◆ INSTRUCTIONS FOR THE TASK ◆
Each line of the data below that holds the word "agent" is to be reported in full.
===============
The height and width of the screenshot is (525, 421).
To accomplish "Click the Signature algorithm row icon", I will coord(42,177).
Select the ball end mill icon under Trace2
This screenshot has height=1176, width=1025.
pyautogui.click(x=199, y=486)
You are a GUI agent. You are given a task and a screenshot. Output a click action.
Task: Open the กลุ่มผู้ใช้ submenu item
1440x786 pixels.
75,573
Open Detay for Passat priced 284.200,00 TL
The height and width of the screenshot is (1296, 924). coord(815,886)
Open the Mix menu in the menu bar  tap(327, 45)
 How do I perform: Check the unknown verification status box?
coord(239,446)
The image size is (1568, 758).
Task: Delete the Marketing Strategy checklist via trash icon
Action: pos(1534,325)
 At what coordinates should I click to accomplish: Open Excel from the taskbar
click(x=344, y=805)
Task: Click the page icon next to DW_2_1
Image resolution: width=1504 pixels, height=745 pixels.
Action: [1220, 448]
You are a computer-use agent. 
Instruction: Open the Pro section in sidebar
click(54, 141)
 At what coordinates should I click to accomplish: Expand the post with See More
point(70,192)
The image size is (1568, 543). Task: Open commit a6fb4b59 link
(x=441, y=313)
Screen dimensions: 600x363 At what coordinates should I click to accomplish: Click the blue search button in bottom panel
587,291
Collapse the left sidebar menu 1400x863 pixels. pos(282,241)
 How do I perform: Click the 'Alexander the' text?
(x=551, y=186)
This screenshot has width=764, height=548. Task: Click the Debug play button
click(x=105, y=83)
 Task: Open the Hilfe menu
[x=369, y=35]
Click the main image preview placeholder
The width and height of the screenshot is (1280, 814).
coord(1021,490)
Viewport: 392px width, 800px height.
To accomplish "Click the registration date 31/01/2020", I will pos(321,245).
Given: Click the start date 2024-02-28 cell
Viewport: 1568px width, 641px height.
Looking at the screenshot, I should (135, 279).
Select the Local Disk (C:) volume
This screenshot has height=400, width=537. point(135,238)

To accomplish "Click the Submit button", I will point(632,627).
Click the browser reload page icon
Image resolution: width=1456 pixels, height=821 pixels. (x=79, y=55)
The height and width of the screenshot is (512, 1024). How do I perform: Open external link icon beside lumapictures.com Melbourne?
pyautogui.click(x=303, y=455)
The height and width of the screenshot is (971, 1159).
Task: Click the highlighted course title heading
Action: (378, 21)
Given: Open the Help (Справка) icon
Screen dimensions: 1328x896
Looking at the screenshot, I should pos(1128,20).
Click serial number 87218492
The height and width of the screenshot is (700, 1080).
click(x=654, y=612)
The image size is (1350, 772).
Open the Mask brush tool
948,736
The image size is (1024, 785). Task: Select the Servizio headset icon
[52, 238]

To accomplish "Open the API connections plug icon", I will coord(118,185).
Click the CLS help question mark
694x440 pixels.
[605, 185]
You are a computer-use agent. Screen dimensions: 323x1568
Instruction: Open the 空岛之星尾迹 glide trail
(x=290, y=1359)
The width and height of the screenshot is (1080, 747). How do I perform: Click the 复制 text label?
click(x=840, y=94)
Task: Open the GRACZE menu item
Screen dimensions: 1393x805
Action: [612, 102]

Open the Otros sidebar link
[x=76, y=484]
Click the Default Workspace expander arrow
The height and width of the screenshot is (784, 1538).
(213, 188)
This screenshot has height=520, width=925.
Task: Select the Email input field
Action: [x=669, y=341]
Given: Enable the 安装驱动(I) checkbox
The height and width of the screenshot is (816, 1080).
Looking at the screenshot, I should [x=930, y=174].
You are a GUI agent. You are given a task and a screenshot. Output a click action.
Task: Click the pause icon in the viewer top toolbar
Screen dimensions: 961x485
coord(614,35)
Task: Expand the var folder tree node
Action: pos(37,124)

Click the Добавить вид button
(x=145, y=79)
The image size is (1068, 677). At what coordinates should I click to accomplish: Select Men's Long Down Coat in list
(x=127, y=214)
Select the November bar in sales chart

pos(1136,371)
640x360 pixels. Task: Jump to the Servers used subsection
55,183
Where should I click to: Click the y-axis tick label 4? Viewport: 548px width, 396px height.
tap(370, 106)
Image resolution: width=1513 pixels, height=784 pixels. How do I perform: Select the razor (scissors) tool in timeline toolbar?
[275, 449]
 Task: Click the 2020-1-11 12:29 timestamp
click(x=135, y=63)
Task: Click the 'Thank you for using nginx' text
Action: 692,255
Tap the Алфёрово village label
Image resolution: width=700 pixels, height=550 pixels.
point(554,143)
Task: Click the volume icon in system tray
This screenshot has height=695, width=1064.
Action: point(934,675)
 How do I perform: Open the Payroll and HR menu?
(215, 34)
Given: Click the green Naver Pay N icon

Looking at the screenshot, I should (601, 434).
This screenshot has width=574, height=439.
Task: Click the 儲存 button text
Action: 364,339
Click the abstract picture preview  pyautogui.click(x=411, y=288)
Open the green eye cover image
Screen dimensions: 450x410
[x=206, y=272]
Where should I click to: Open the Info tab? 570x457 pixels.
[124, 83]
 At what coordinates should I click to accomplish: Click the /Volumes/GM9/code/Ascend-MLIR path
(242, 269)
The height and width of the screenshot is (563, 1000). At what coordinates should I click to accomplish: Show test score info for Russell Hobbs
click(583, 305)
===============
◆ RESULT OF THIS EXERCISE ◆
You are a GUI agent. You are given a task and a screenshot. Output a click action.
You are a computer-use agent. 
You are a computer-use agent. Screen dimensions: 323x1568
You are a GUI agent. You are given a task and a screenshot. Output a click action.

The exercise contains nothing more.